Compared to prior art, this field emission display device only needs to form an amorphous silicon layer on metal level, directly utilize the radium-shine technology of quasi-molecule to make this amorphous silicon layer crystallization form polysilicon layer, so form a plurality of tips naturally on the surface of this polysilicon layer, processing procedure is simple, and most advanced and sophisticated nonmetal making is so cost is low.
Description of drawings
Fig. 1 is a kind of structural representation of prior art field emission display device one sub-pixel unit.
Fig. 2 to Fig. 7 is the processing procedure cross-sectional view of the field emission liquid crystal indicator of Fig. 1.
Fig. 8 is the structural representation of field emission display device better embodiment of the present invention.
Fig. 9 to Figure 11 is the processing procedure cross-sectional view of the field emission liquid crystal indicator of Fig. 8
Embodiment
Please refer to Fig. 8, it is the structural representation of field emission display device better embodiment of the present invention.This field emission display device 20 comprises one first substrate 21, one second substrate 22, a metal level 210, an electrode layer 221, a phosphor powder layer 223, a polysilicon layer (Poly Silicon) 212 and is formed on a plurality of most advanced and sophisticated 218 of these polysilicon layer 212 surfaces.
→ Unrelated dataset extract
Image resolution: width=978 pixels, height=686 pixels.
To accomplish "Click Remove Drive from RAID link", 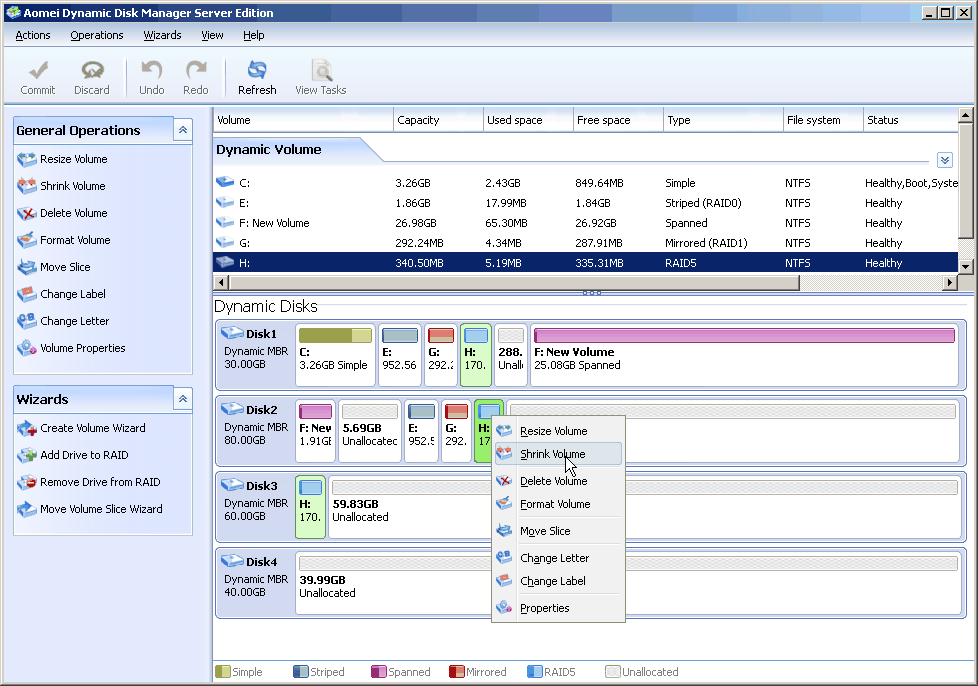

This first substrate 21 is transparent or opaque substrates, and this second substrate 22 is transparency carriers, and this first, second substrate 21,22 is oppositely arranged.This metal level 210 is arranged on the inner surface of this first substrate 21, uses as negative electrode, and this metal level 210 is an aluminium.This polysilicon layer 212 is arranged on this metal level 210, this polysilicon layer 212 is via quasi-molecule radium-shine (Excimer Laser) technology recrystallized amorphous silicon to be formed with a plurality of most advanced and sophisticated 218 of its surface, this a plurality of most advanced and sophisticated 218 uses as electron emission source, towards this phosphor powder layer 223.This electrode layer 221 is arranged on the inner surface of this second substrate 22, uses as anode, and this electrode layer 221 is transparency electrodes, such as tin indium oxide (Indium TinOxide, ITO) or indium zinc oxide (Indium Zinc Oxide, IZO).This phosphor powder layer 223 is arranged on this electrode layer 221, and the fluorescent material of this phosphor powder layer 223 can be selected following different materials: red fluorescence powder, Y
2O
3: Eu, Y
2O
2S:Eu; Green emitting phosphor, SrGa
2S
4: Eu, Y
2SiO
5: Tb, ZnS:(Cu, Al); Blue colour fluorescent powder, Y
2SiO
5: Ce, ZnS:Ag etc.
The zone is a vacuum state between this first, second substrate 21,22, and the distance on the surface of the surface of this cathodic metal layer 210 and this anode electrode layer 221 is between 0.2~1.0mm.Apply a voltage between this cathodic metal layer 210 and this anode electrode layer 221, this voltage makes electronics from most advanced and sophisticated 218 emissions, excites the light-emitting phosphor of this phosphor powder layer 223, shows to realize image.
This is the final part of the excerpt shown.